> _PROBLEM STATEMENT_:
Within the records below is a range that opens at the line with "This screenshot has width=380, height=252." and closes at the line with "Task: Open the Pappy Van Winkle heading". Return that range word for word, both ends included, and only that range.

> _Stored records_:
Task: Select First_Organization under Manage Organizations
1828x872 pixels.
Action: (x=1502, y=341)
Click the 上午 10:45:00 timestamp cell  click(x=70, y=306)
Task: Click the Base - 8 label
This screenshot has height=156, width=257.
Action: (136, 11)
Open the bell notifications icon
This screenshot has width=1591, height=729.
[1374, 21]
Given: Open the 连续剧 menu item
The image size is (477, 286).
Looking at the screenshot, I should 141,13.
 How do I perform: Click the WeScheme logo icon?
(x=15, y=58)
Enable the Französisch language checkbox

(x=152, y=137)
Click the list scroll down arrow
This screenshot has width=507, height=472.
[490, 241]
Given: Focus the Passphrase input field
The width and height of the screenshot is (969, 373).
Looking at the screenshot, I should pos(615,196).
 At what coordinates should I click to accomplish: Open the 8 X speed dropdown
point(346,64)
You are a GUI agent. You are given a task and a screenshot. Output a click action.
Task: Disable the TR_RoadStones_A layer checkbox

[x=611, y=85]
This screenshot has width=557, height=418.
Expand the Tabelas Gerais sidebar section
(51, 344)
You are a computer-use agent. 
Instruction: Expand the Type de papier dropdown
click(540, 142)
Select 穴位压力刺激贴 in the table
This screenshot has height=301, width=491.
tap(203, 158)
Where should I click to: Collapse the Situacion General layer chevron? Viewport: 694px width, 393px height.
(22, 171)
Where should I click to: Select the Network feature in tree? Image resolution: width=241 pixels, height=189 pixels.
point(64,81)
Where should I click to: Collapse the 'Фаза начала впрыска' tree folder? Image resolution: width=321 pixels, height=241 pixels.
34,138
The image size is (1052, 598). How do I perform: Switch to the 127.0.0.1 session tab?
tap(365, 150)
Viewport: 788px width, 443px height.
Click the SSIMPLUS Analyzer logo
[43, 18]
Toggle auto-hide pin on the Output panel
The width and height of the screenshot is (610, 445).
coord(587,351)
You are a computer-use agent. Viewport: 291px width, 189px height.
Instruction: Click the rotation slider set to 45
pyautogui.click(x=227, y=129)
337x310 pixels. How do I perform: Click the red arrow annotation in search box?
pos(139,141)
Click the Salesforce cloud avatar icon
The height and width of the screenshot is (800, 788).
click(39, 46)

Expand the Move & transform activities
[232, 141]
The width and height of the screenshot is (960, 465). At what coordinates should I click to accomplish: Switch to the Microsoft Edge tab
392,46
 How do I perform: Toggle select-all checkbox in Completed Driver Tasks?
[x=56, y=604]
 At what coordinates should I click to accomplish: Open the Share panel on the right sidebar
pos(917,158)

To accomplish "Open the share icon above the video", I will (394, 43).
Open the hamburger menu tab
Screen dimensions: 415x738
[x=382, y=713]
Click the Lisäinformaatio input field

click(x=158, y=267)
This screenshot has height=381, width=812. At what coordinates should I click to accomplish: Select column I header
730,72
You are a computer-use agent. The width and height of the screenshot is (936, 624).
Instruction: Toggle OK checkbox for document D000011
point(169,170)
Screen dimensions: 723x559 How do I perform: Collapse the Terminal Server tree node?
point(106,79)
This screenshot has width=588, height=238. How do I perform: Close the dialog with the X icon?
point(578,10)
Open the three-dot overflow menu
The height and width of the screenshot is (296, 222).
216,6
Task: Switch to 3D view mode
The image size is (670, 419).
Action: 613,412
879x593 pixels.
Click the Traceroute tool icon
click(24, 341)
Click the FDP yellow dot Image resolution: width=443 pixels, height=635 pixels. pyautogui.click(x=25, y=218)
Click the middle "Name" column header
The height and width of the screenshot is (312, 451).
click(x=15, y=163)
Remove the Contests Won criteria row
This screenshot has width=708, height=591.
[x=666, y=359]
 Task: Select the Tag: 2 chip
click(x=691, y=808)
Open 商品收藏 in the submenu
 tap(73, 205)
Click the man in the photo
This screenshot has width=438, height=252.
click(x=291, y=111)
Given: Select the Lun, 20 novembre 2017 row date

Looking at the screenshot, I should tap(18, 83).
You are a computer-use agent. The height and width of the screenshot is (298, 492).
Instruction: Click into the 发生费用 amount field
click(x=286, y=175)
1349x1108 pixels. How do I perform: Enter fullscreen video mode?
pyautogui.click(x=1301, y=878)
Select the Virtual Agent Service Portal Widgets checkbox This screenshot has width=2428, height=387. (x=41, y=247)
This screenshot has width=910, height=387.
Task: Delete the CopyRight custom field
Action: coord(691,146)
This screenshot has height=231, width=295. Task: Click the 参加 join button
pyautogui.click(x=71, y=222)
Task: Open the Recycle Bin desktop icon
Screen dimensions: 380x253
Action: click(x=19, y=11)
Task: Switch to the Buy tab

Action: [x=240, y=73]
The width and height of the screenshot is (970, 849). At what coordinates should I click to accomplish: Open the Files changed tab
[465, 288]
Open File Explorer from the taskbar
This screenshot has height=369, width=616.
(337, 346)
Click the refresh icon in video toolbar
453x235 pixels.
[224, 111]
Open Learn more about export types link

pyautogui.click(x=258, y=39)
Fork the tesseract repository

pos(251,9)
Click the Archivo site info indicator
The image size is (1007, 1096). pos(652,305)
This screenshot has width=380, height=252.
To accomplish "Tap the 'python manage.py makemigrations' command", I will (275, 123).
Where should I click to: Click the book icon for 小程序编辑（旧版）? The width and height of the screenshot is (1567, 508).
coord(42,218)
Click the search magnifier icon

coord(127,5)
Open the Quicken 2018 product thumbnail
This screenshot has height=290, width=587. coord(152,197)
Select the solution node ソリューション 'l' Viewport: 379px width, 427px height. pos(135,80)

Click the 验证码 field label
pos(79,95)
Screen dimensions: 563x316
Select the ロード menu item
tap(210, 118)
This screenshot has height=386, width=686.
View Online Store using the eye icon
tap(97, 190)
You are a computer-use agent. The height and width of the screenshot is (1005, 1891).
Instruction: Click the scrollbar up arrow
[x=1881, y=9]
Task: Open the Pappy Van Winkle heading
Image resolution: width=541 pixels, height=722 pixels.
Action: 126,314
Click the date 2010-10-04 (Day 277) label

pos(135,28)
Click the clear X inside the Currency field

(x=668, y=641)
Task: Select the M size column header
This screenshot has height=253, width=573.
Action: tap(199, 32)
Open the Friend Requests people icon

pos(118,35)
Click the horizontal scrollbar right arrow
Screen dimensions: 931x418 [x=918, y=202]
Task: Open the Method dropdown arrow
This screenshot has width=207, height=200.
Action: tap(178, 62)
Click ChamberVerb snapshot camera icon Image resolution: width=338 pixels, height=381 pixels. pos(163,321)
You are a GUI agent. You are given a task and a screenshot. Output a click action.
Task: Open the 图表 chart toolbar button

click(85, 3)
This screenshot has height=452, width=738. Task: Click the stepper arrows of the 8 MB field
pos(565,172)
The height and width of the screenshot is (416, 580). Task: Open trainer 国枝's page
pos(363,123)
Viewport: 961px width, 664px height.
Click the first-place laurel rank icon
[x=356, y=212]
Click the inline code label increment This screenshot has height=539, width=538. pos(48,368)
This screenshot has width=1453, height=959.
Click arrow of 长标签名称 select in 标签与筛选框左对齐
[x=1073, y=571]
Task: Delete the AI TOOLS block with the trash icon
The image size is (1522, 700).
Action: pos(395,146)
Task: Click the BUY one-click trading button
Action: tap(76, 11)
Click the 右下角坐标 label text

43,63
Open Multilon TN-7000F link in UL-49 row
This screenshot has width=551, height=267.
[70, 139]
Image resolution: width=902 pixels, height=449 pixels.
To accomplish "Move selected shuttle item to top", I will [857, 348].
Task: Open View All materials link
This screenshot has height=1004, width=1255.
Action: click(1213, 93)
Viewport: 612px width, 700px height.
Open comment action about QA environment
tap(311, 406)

> _WRITTEN RESPONSE_:
This screenshot has width=380, height=252.
To accomplish "Tap the 'python manage.py makemigrations' command", I will (275, 123).
Where should I click to: Click the book icon for 小程序编辑（旧版）? The width and height of the screenshot is (1567, 508).
coord(42,218)
Click the search magnifier icon

coord(127,5)
Open the Quicken 2018 product thumbnail
This screenshot has height=290, width=587. coord(152,197)
Select the solution node ソリューション 'l' Viewport: 379px width, 427px height. pos(135,80)

Click the 验证码 field label
pos(79,95)
Screen dimensions: 563x316
Select the ロード menu item
tap(210, 118)
This screenshot has height=386, width=686.
View Online Store using the eye icon
tap(97, 190)
You are a computer-use agent. The height and width of the screenshot is (1005, 1891).
Instruction: Click the scrollbar up arrow
[x=1881, y=9]
Task: Open the Pappy Van Winkle heading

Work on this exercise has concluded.